**THE DATA**

== Segment start ==

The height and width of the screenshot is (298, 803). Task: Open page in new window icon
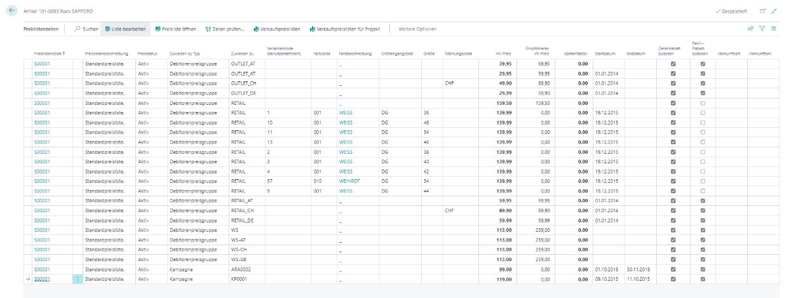coord(762,11)
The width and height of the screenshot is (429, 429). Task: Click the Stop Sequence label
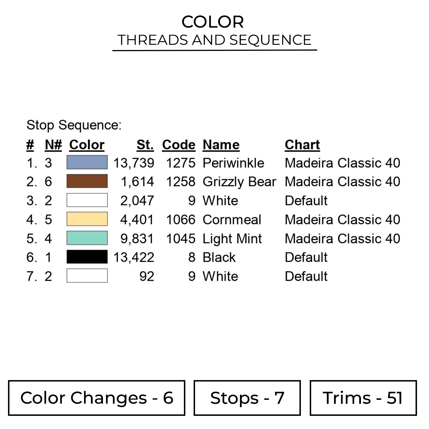click(74, 125)
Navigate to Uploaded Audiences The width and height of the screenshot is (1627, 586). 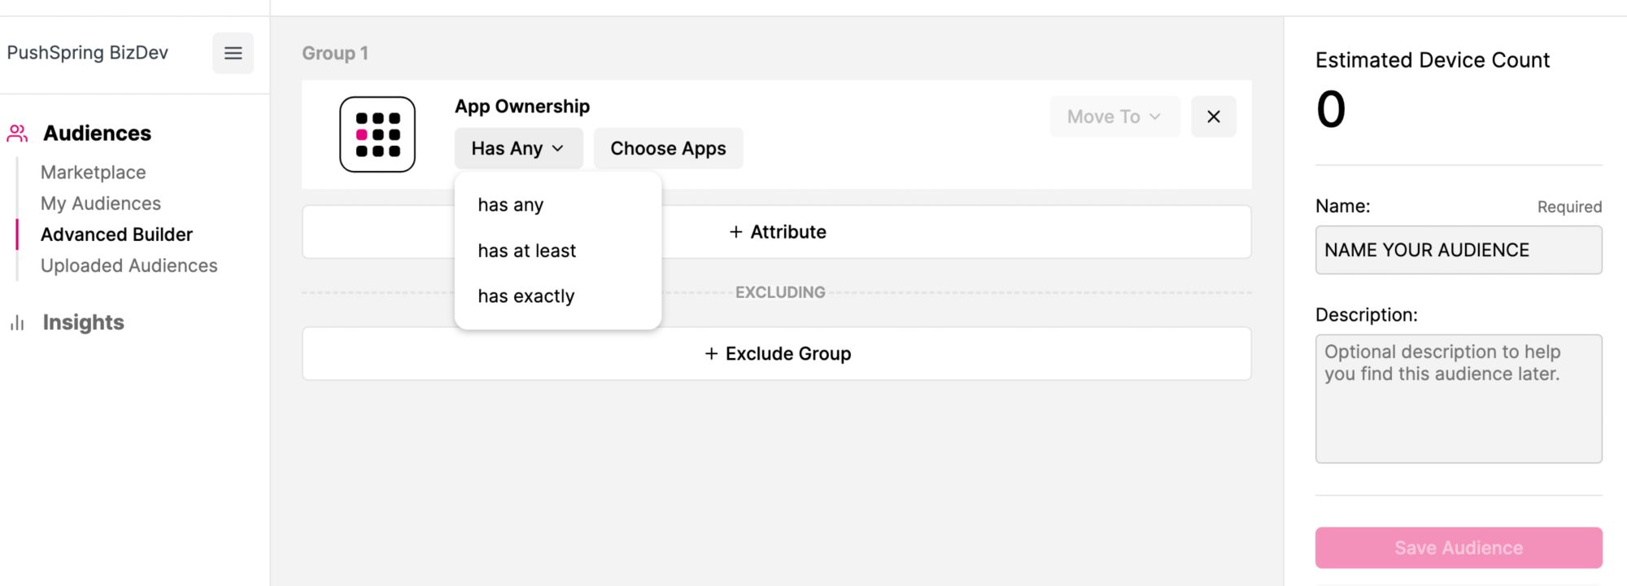click(129, 265)
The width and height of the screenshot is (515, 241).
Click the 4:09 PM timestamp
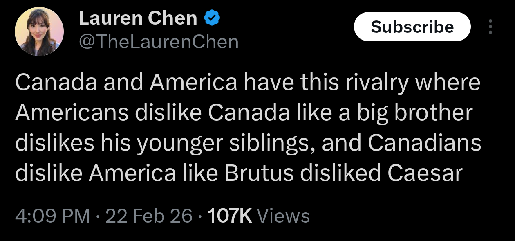click(x=52, y=216)
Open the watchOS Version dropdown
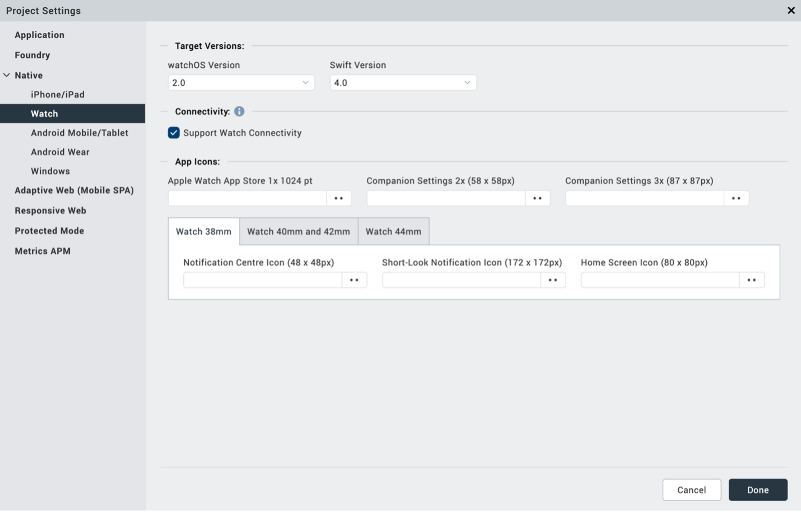This screenshot has height=513, width=801. pyautogui.click(x=241, y=83)
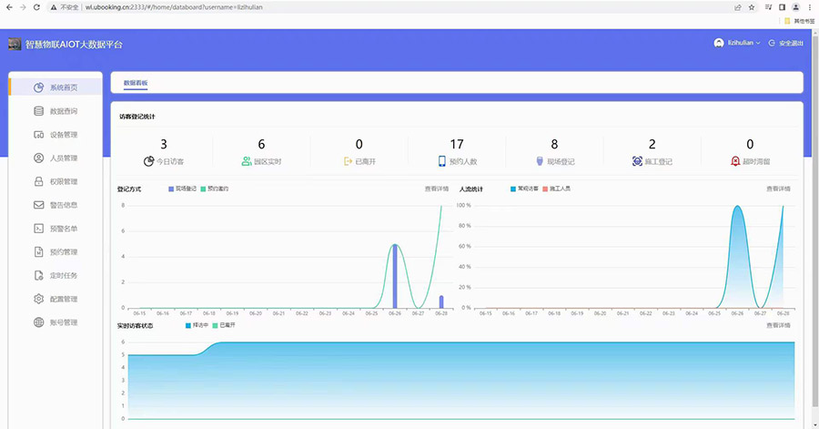Select the 人员管理 person icon
Viewport: 819px width, 429px height.
[38, 158]

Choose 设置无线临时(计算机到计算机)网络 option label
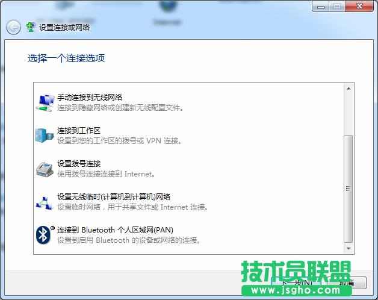113,197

== Segment end ==

**PROMPT**
Write each line exactly as it appears, from the line that holds "The width and height of the screenshot is (515, 241)." through the closing line of the data above, and leave every picture out.

**RESPONSE TO THIS EXERCISE**
The width and height of the screenshot is (515, 241).
Click the 4:09 PM timestamp
click(x=52, y=216)
Open the watchOS Version dropdown
This screenshot has height=513, width=801. pyautogui.click(x=241, y=83)
Select the 人员管理 person icon
Viewport: 819px width, 429px height.
[38, 158]

Choose 设置无线临时(计算机到计算机)网络 option label
113,197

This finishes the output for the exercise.